MPS issue job003494

TitleRe-entrancy failure in LDReset
Statusclosed
Priorityessential
Assigned userGareth Rees
OrganizationRavenbrook
DescriptionMMQA test case function/6 [1] fails with the assertion

     lockix.c:125: MPS ASSERTION FAILED: res == 0
AnalysisIn gdb:

    Program received signal SIGABRT, Aborted.
    0x00007fff8c1b9d46 in __kill ()
    (gdb) bt
    #0 0x00007fff8c1b9d46 in __kill ()
    #1 0x00007fff85d16df0 in abort ()
    #2 0x000000010011cb12 in mps_lib_assert_fail_default (file=0x100244eb4 "code/lockix.c", line=125, condition=0x100244f15 "res == 0") at mpsliban.c:76
    #3 0x00000001000046d2 in mps_lib_assert_fail (file=0x100244eb4 "code/lockix.c", line=125, condition=0x100244f15 "res == 0") at mpsliban.c:85
    #4 0x000000010006a773 in LockClaim (lock=0x13fffe110) at lockix.c:125
    #5 0x0000000100069ee7 in arenaEnterLock (arena=0x10035e000, recursive=0) at global.c:514
    #6 0x000000010000467a in ArenaEnter (arena=0x10035e000) at global.c:494
    #7 0x000000010006bb3a in ArenaAccess (addr=0x13ea32ce0, mode=3, context=0x0) at global.c:607
    #8 0x000000010011c51e in sigHandle (sig=10, info=0x7fff5fbff6a0, context=0x7fff5fbff708) at protsgix.c:97
    #9 <signal handler called>
    #10 0x0000000100027926 in LDReset (ld=0x13ea32ce0, arena=0x10035e000) at ld.c:71
    #11 0x0000000100027676 in mps_ld_reset (ld=0x13ea32ce0, arena=0x10035e000) at mpsi.c:1418
    #12 0x00000001000013cc in test () at function/6.c:71
    #13 0x00000001000026e6 in call_f (p=0x13ea32ce0, s=4298498048) at test/testlib/testlib.c:298
    #14 0x00000001000262c4 in ProtTramp (resultReturn=0x7fff5fbff910, f=0x1000026e0 <call_f>, p=0x7fff5fbff918, s=0) at protix.c:132
    #15 0x0000000100025f6b in mps_tramp (r_o=0x7fff5fbff910, f=0x1000026e0 <call_f>, p=0x7fff5fbff918, s=0) at mpsi.c:1378
    #16 0x0000000100001f12 in easy_tramp2 [inlined] () at test/test/testlib/testlib.c:316
    #17 0x0000000100001f12 in easy_tramp (f=0x7fff5fbff910) at test/testlib/testlib.c:337
    #18 0x00000001000011e2 in main () at function/6.c:98
    (gdb) frame 10
    #10 0x0000000100027926 in LDReset (ld=0x13ea32ce0, arena=0x10035e000) at ld.c:71
    71 ld->_epoch = arena->epoch;
    (gdb) list
    66 AVERT(Arena, arena);
    67
    68 b = SegOfAddr(&seg, arena, (Addr)ld);
    69 if (b)
    70 ShieldExpose(arena, seg); /* .ld.access */
    71 ld->_epoch = arena->epoch;
    72 ld->_rs = RefSetEMPTY;
    73 if (b)
    74 ShieldCover(arena, seg);
    75 }
    (gdb) p ld
    $1 = (mps_ld_t) 0x13ea32ce0
    (gdb) p b
    $2 = 0

So SegOfAddr(ld) at line 68 returned 0 (meaning the arena doesn't think the memory belongs to any segment), so ShieldExpose() was not called, but writing through ld on line 71 triggered a barrier hit, which caused the MPS to be re-entered.

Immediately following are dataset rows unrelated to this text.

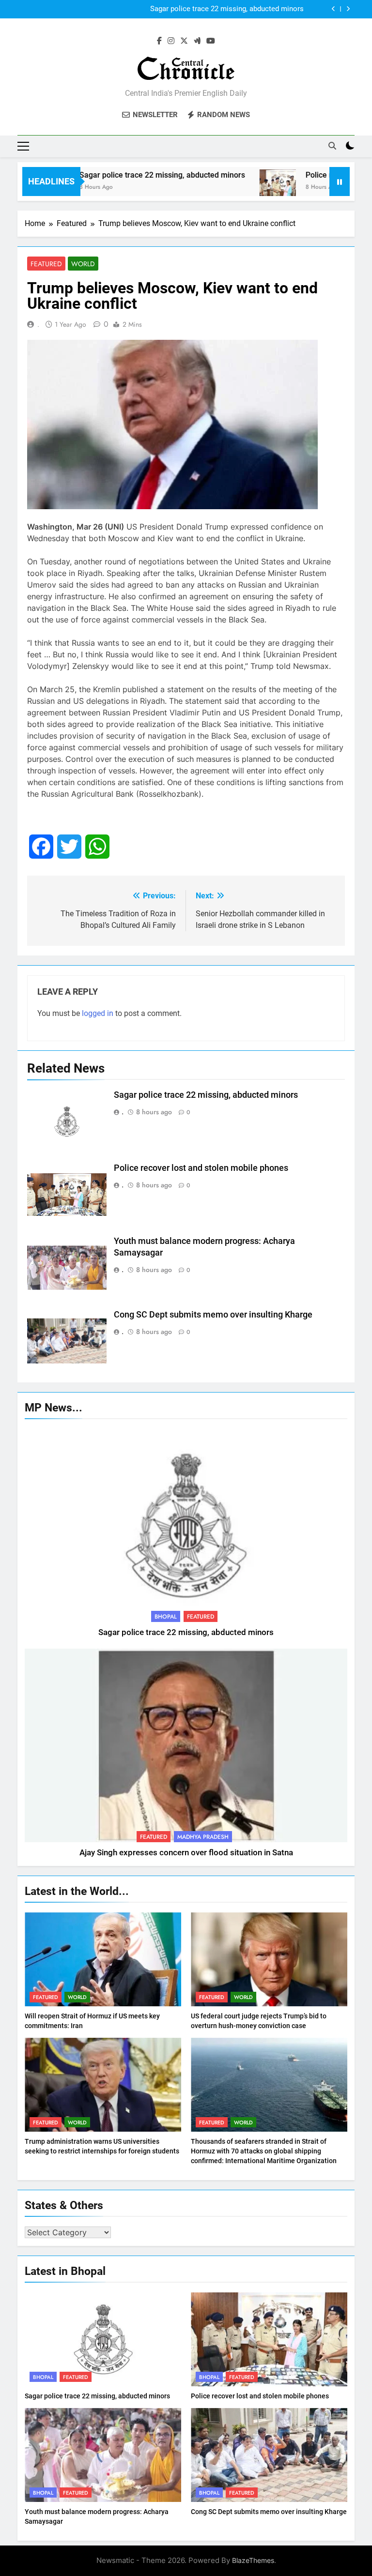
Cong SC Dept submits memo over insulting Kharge (213, 1314)
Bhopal (166, 1616)
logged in (97, 1013)
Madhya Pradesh (203, 1837)
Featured (46, 264)
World (83, 264)
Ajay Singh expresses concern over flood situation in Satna (186, 1852)
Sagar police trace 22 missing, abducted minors (129, 175)
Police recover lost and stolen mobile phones (230, 9)
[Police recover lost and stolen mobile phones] (245, 187)
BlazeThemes (253, 2560)
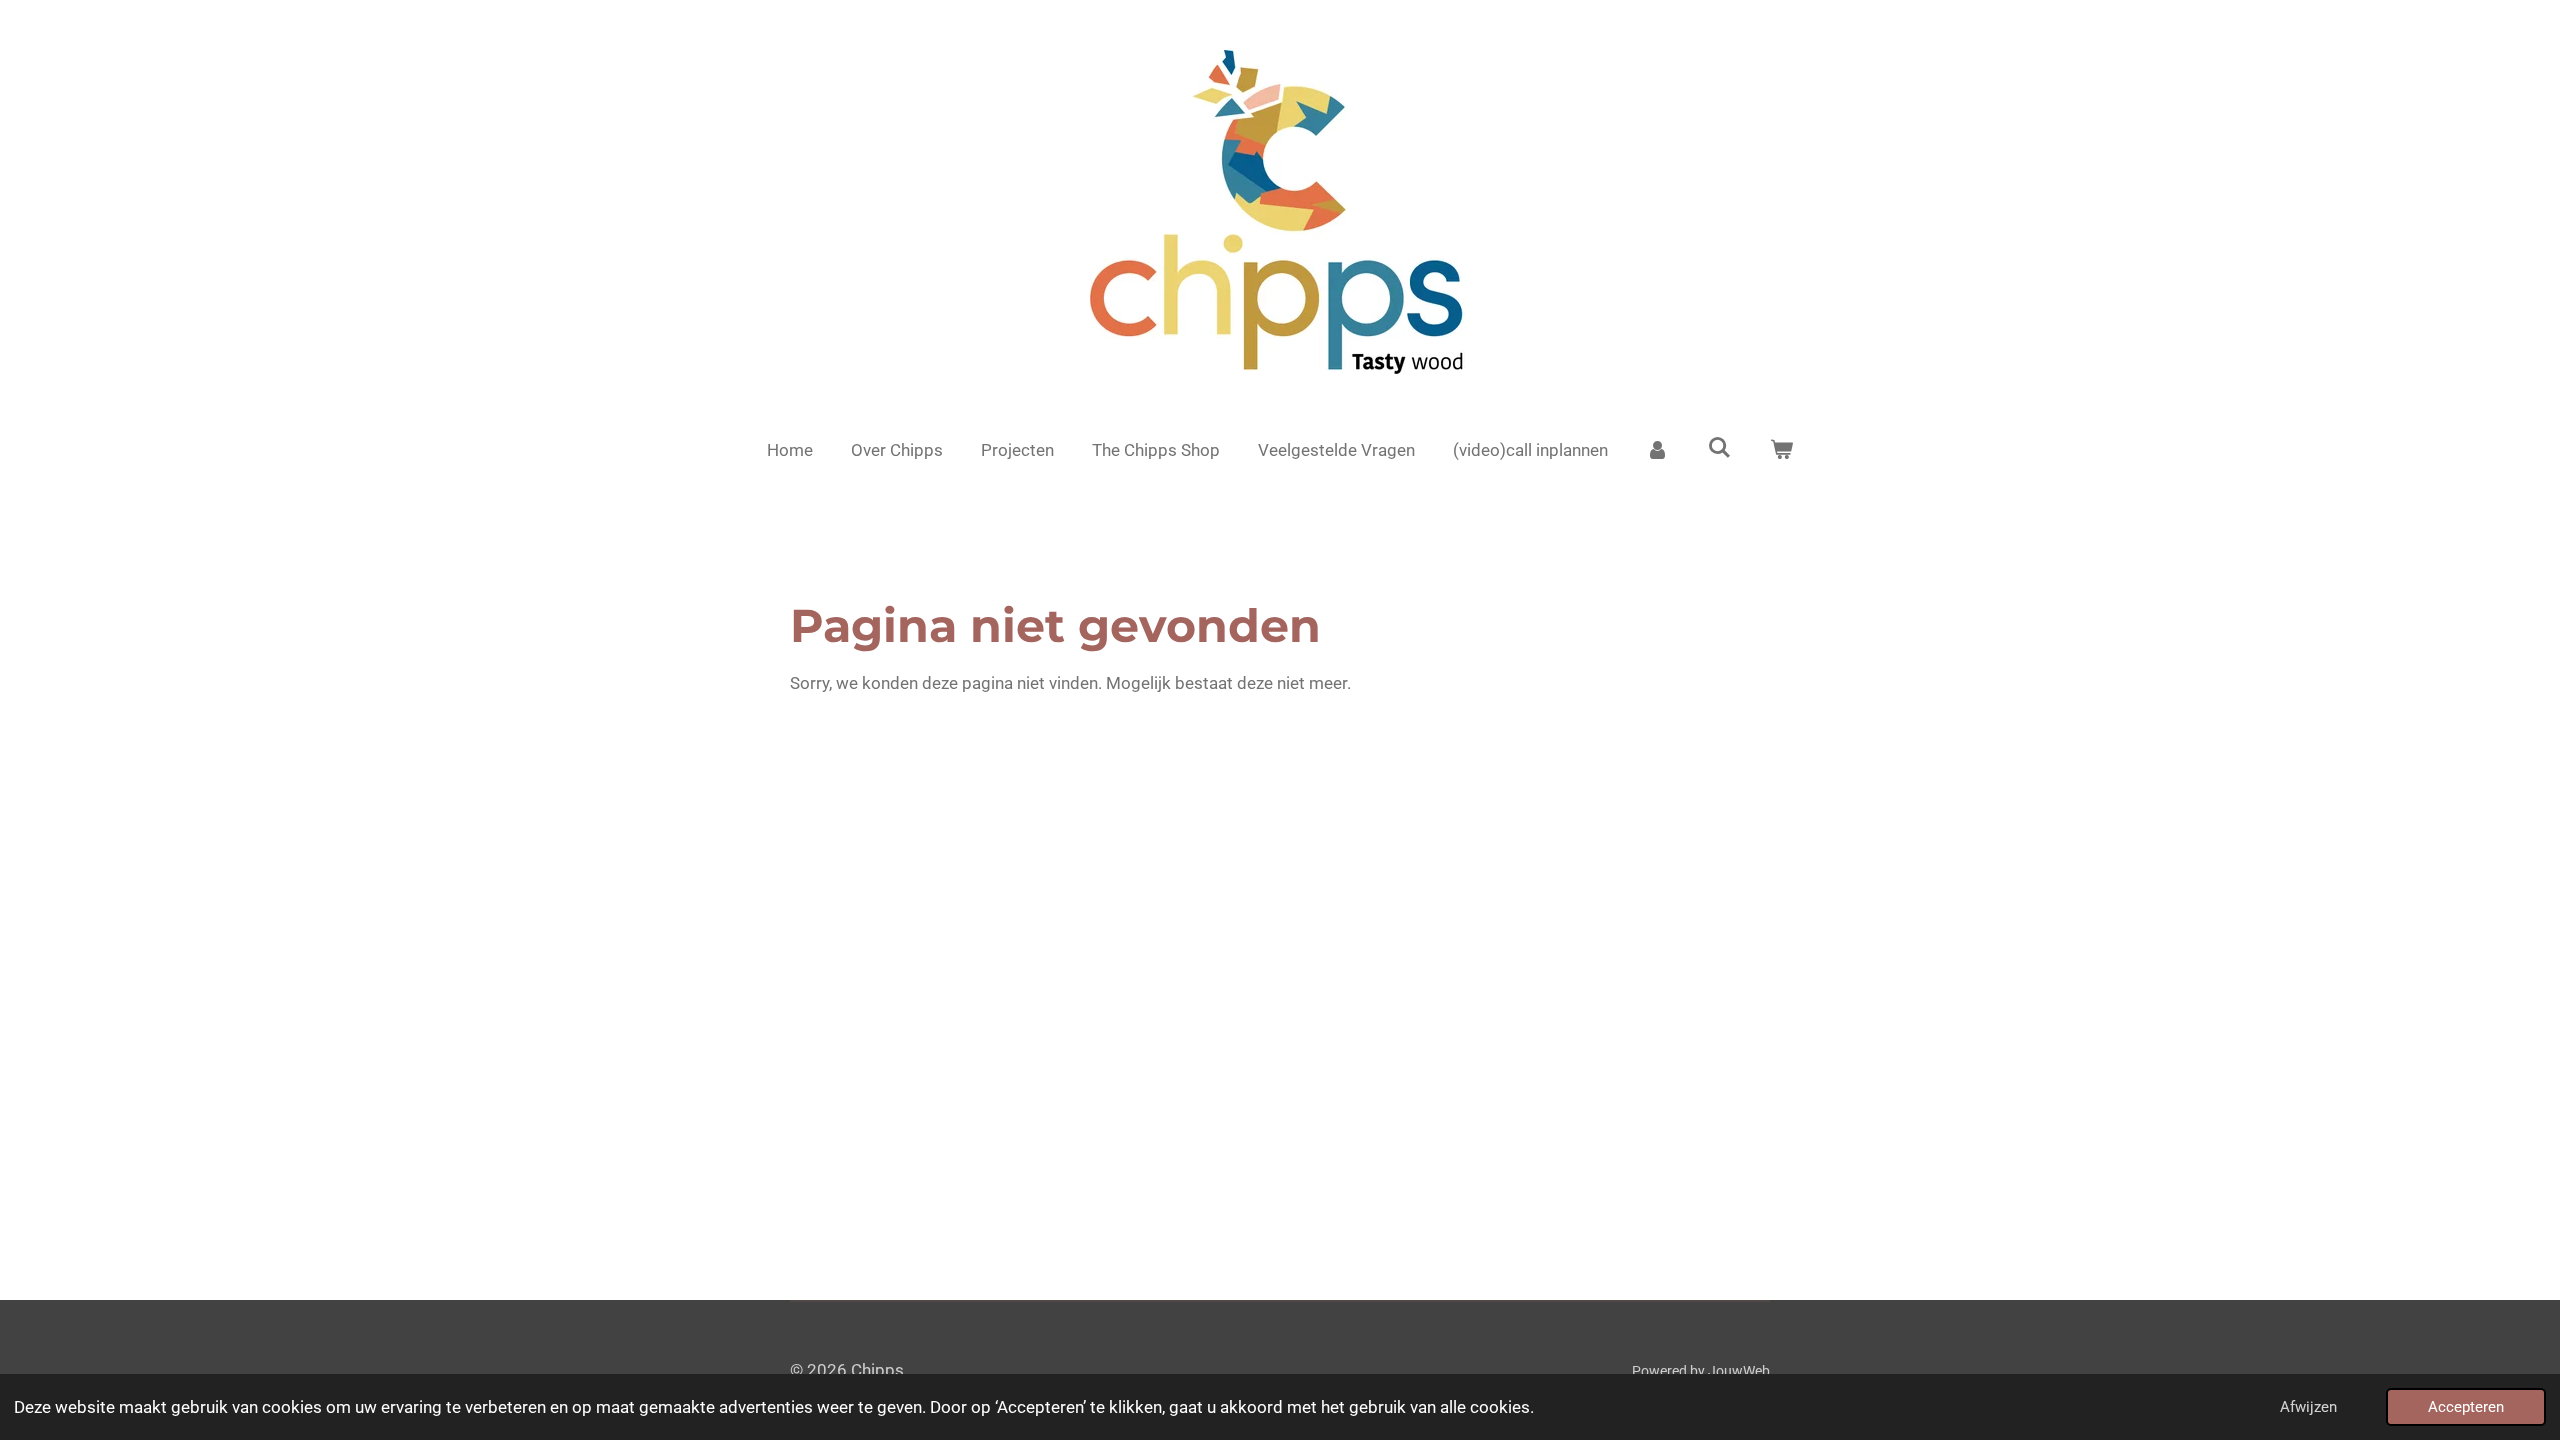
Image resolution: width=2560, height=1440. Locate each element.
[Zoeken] (1720, 448)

The code in [1] suggests that ld has just been allocated from an AMC pool. But inspection shows that the code is actually bogus:

    mycell *p;
    mps_ld_t ld;
    ...
    p = allocdumb(ap, sizeof(mps_ld_s));
    ld = (mps_ld_t) getdata(p);

p has been allocated with the wrong size. The getdata call returns a value off the end of the object, which most of the time will point into unused space at the end of the buffer, so we get away with it, but eventually it points off the end of the buffer into unmapped space.
How foundautomated_test
Evidence[1] <http://www.ravenbrook.com/project/mps/master/test/function/6.c>
Observed in1.111.0
Created byGareth Rees
Created on2013-05-25 16:37:44
Last modified byGareth Rees
Last modified on2014-04-07 20:52:42
History2013-05-25 GDR Created.

Fixes

Change Effect Date User Description
185233 closed 2014-04-04 18:22:13 Gareth Rees Allocate with the right size.